Cherreads

Chapter 14 - chapter 16 (edited)

The Forge and the Blessing

CLANG!

The sound was less a metallic ring and more a miniature thunderclap, compressed into the space between hammer and anvil. Cyd brought the massive forge-hammer down on the glowing orange ingot with everything he had. The impact wasn't clean; it was a brutal, flattening smash. A spray of incandescent sparks, white-hot and stinging, erupted in a radial burst. With each subsequent blow, molten slag—not mere sparks, but droplets of liquid rock the size of grapes—flew from fissures in the anvil to sizzle and pop on the stone floor.

"Angle the strike three degrees to the left," Hephaestus instructed, her eyes closed as she reclined in her intricate bronze wheelchair. Her voice was calm, analytical, cutting cleanly through the cacophony. "You're favoring your dominant side. It creates a weak grain."

"Understood, Lady Hephaestus," Cyd grunted through clenched teeth. He adjusted his grip on the hammer's haft, his knuckles white. The thing was monstrous, its head larger than his own skull, its weight seemingly increasing with every swing. He heaved it up and brought it down again, a diagonal strike this time.

KER-THUNK!

More magma-geysered. Cyd flinched, twisting his torso to avoid a globule that splattered against the floor where his foot had been a moment before. The heat in the chamber was a physical presence, a dense, shimmering wall that made the air taste of metal and ozone. He was stripped to the waist, his pale skin slick with a sheen of sweat that evaporated almost instantly, leaving behind a fine, salty grit.
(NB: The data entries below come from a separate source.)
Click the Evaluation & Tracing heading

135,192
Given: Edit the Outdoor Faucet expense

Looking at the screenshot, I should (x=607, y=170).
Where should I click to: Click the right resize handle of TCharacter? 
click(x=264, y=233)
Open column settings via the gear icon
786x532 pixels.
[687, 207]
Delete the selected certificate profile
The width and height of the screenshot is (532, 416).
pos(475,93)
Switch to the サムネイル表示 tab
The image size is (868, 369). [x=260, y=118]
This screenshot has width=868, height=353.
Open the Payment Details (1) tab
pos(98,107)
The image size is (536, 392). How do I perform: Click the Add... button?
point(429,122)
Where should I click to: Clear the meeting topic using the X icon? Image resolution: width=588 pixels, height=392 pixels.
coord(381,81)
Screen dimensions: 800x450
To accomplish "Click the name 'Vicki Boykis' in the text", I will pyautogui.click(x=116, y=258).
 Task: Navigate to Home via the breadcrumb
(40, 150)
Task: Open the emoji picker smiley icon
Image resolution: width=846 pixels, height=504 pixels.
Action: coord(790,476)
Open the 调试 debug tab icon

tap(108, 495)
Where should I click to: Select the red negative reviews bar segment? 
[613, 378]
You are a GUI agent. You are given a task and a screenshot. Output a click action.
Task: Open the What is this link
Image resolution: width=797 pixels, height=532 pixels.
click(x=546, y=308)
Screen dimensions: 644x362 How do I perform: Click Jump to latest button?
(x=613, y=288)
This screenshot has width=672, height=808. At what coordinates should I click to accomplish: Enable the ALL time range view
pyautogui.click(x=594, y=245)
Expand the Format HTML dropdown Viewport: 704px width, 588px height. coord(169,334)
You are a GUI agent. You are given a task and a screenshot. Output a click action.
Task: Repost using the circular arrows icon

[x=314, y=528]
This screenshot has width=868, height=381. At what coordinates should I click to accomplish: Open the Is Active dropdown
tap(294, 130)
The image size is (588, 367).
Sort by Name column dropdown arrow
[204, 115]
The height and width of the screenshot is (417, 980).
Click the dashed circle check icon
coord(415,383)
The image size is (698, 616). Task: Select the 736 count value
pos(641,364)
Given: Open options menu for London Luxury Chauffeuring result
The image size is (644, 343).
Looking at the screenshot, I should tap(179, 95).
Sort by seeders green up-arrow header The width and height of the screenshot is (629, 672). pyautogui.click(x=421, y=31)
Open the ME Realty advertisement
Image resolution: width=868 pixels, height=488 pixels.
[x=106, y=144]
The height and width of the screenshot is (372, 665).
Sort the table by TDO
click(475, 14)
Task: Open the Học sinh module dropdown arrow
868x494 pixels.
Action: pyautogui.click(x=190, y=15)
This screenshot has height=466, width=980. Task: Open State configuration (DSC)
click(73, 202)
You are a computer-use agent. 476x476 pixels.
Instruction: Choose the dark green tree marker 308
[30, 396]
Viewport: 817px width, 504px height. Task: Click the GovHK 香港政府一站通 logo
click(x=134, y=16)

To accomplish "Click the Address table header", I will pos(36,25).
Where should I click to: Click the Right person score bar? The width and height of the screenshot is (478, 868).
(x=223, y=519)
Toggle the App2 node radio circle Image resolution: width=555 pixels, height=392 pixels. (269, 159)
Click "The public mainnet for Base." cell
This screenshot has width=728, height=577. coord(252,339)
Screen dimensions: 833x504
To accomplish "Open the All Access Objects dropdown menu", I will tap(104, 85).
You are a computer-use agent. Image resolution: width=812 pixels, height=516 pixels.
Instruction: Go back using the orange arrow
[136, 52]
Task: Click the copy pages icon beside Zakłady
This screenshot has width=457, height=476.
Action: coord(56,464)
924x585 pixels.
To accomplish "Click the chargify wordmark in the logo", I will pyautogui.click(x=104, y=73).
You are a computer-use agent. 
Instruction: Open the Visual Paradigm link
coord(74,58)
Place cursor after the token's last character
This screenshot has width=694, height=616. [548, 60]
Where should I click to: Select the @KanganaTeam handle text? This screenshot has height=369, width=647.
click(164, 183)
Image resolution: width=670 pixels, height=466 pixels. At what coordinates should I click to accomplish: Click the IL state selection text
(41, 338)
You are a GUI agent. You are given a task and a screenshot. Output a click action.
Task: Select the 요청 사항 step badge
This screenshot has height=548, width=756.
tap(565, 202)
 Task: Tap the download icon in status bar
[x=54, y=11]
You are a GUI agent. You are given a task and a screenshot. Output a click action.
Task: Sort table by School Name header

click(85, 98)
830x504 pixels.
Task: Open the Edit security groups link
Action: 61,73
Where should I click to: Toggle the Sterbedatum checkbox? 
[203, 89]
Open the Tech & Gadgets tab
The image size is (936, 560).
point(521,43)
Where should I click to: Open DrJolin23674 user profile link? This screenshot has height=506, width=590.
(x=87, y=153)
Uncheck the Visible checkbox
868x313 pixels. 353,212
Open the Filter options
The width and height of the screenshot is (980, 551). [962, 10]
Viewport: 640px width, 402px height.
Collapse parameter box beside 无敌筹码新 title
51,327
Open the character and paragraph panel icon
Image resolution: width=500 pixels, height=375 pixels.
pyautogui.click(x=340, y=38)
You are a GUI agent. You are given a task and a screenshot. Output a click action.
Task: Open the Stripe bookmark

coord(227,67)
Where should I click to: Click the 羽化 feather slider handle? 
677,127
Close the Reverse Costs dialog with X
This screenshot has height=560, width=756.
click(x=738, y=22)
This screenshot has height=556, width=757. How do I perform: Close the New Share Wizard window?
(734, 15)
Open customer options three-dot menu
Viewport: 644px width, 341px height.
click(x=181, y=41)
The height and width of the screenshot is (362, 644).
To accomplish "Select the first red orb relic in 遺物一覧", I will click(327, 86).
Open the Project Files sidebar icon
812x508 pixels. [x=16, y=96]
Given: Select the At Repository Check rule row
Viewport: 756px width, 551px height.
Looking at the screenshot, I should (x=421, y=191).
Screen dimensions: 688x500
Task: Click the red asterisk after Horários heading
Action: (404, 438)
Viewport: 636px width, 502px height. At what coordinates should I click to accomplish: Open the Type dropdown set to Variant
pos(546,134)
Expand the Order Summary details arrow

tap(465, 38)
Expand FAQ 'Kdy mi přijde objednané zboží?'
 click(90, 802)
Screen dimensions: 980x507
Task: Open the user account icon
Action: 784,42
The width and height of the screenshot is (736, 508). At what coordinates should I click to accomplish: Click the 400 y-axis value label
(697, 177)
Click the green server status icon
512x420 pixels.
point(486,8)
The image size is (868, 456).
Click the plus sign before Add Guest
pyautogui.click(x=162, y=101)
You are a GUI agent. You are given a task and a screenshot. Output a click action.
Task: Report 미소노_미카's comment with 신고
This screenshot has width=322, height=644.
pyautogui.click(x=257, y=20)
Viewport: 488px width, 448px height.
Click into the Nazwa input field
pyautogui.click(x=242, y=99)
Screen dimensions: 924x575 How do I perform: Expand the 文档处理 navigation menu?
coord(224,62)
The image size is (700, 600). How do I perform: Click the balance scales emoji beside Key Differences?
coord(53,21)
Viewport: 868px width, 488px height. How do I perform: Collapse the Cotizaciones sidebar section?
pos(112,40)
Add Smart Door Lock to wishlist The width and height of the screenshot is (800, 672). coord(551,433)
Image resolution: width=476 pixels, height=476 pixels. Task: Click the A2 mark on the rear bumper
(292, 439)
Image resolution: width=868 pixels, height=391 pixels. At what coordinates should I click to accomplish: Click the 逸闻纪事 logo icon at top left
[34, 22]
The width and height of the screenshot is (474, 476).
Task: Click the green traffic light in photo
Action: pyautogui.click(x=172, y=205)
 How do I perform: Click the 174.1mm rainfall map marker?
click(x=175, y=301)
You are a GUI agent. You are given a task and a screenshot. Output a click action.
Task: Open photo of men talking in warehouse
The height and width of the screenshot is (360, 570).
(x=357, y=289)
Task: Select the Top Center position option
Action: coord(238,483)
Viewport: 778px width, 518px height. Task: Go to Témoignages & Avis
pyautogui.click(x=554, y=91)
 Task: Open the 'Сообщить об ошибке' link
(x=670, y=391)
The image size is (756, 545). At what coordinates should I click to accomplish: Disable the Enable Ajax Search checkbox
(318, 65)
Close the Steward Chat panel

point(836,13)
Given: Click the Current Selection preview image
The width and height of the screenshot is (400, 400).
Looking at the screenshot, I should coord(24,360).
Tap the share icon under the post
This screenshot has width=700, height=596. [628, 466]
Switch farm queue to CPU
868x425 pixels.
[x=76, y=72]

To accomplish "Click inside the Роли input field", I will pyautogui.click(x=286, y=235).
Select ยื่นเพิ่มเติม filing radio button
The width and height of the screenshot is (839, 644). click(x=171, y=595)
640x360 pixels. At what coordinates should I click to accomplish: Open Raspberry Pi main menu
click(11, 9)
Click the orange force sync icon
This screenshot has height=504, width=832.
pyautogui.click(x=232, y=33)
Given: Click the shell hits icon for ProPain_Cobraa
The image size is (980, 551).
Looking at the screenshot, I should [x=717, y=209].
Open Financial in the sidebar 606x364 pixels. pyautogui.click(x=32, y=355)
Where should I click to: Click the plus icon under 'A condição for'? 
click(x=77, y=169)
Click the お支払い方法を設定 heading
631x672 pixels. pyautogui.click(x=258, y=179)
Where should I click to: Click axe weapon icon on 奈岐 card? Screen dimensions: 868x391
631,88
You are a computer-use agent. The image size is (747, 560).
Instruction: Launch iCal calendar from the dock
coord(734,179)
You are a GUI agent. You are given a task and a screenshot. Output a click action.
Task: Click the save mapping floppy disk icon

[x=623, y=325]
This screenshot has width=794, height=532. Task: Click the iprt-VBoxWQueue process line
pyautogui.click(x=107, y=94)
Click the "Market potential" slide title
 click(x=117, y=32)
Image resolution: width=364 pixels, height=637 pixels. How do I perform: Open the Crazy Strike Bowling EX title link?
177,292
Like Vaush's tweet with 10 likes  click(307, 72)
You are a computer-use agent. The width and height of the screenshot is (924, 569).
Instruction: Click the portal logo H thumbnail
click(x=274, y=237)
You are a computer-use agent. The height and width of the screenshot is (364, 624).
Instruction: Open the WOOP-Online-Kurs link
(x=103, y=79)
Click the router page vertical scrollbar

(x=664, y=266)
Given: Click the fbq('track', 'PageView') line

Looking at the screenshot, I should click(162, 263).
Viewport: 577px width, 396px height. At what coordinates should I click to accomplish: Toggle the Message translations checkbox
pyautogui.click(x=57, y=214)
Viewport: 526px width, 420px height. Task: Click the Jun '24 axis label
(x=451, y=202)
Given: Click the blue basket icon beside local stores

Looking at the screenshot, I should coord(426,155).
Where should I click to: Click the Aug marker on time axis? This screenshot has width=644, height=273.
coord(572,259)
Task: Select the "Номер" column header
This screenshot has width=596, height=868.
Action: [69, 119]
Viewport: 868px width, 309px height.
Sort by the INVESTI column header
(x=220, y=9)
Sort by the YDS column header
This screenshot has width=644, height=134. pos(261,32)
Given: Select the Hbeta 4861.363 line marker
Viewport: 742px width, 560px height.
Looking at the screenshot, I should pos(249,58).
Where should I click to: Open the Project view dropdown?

"Um… my lady," he panted, pausing to wipe his forearm across his brow. "What… what exactly is the point of this?" He gestured with the hammer toward the ingot on the anvil. It was no longer a neat block. Under his inexpert blows, it had spread into a lumpy, lopsided pancake, its edges cracked and oozing semi-molten material. It looked less like the beginning of a sword and more like a metallic roadkill.

"Forging," Hephaestus replied simply, opening one molten-gold eye to regard him. Her gaze drifted over his bare torso—the lean, defined muscles earned from years with Chiron, the stark white of his skin against the soot and grime of the forge. There was a clinical appraisal in her look, the eye of a master artisan assessing material. "You are shaping metal with force and fire. The definition is quite literal."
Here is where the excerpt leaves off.